Zu einer guten Sprache gehören nicht nur eine korrekte Rechtschreibung und die richtige Kommasetzung. Wichtig ist laut Leitfaden der Universität Mannheim auch, dass Studierende Fachbegriffe verwenden und sie erläutern.

Einleitung und Schluss spielen eine Rolle

Studierende sollten außerdem darauf achten, dass sie besonderen Wert auf Einleitung und Fazit legen. Diese Kapitel sind für die meisten Prüfer sehr wichtig. Dazu gehört es nicht nur, dass sie frei von Fehlern und gut zu lesen sind.

Die Einleitung sollte darüber hinaus schlüssig zur Fragestimmung führen und diese einordnen. Dabei sollten Studierende den Stand der Forschung darstellen. Sie sollten zudem einen kurzen Überblick über die Gliederung geben.

Für das Fazit ist es wichtig, dass die Fragestellung beantwortet wird. Studierende sollten das Ergebnis ihrer Arbeit einordnen. Dazu gehört es auch, auf offene Fragen hinzuweisen, an denen man weiter forschen könnte.

Durchfallen durch Plagiat oder zu spät abgeben

Natürlich gibt es noch andere Faktoren, die in die Bewertung einfließen. Wenn man beispielsweise eine Methode in einer empirischen Arbeit nicht gut umgesetzt hat, führt dies zur einer Abwertung der Note.

Dass Studierende die Bachelorarbeit gar nicht bestehen, ist eher selten.
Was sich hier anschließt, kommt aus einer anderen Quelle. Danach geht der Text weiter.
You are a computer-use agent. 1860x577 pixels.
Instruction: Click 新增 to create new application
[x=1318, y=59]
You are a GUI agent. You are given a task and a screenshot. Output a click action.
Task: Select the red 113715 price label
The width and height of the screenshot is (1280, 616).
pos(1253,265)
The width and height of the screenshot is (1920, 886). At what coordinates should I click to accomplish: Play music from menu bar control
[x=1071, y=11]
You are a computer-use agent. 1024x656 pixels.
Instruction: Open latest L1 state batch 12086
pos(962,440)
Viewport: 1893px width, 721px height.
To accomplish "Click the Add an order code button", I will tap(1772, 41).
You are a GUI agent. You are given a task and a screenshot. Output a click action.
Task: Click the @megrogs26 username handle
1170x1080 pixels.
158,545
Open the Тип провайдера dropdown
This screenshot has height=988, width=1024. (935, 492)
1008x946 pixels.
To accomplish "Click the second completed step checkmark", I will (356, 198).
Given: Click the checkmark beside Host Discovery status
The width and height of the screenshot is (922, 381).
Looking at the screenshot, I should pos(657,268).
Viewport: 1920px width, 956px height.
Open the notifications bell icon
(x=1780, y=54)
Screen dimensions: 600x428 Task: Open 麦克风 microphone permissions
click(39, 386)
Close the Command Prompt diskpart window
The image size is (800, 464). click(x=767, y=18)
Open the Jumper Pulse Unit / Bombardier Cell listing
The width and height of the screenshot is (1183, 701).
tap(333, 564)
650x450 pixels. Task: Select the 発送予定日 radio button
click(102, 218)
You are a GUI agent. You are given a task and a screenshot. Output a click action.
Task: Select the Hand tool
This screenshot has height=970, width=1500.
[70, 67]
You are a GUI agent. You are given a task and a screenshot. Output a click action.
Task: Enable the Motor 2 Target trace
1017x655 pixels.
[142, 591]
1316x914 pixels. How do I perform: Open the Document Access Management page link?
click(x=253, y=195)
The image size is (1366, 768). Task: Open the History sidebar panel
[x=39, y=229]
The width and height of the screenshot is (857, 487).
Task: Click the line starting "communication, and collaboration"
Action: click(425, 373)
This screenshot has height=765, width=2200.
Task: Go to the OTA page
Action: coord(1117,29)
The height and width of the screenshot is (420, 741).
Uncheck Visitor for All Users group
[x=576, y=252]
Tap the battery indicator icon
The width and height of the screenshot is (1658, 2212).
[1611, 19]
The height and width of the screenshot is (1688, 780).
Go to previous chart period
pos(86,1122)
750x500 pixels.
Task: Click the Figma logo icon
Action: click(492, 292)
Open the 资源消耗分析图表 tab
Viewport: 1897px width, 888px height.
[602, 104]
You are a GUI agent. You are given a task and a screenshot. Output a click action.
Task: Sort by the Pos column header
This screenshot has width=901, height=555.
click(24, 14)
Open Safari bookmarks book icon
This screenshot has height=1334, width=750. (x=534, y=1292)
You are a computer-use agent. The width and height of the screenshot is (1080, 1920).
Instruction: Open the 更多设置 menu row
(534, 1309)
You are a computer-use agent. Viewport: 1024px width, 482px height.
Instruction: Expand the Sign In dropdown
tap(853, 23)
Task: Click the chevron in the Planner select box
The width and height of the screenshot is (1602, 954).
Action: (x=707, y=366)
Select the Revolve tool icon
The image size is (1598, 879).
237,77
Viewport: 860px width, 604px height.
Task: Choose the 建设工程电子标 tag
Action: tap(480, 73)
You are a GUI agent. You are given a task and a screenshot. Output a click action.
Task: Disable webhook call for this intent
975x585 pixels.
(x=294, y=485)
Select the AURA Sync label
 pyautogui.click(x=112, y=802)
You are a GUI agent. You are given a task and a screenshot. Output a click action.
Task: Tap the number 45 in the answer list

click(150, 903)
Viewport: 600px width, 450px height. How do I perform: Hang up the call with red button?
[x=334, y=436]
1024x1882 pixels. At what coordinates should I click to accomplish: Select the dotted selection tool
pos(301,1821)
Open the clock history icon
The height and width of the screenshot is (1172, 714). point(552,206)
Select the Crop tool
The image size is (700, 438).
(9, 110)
Wer aber bei einer routinemäßigen Plagiatsprüfung erwischt wird oder die Arbeit zu spät abgibt, fällt in der Regel durch. In einem solchen Fall hilft es auch nicht, mit dem Betreuer zu diskutieren, denn der Fall ist dann eindeutig.

Aus solchen Gründen durchzufallen, ist aber völlig unnötig und vermeidbar: Studierende sollte sich frühzeitig an ihren Betreuer wenden und mit ihm Inhalt und formale Kriterien durchsprechen, damit sie nicht in Verzug geraten. Außerdem sollten sie regelmäßige Termine mit ihm vereinbaren, bei denen sie über ihre Zwischenergebnisse sprechen. Dann steht einem guten Ergebnis nichts mehr im Weg.

Literatur

Karmasin, Matthias/Ribing, Rainer (2017): Die Gestaltung wissenschaftlicher Arbeiten: Ein Leitfaden für Seminararbeiten, Bachelor-, Master-, Magister- und Diplomarbeiten sowie Dissertationen, Stuttgart.

Oehlrich, Marcus (2014): Wissenschaftliches Arbeiten und Schreiben: Schritt für Schritt zur Bachelor- und Master-Thesis in den Wirtschaftswissenschaften, Wiesbaden.

Pospiech, Ulrike (2017): Wie schreibt man wissenschaftliche Arbeiten? Von der Themenfindung bis zur Abgabe. Für Hausarbeiten, Bachelor- und Masterarbeit, Berlin .

Theisen, Manuel René (2017): Wissenschaftliches Arbeiten: Erfolgreich bei Bachelor und Masterarbeit, München 2017.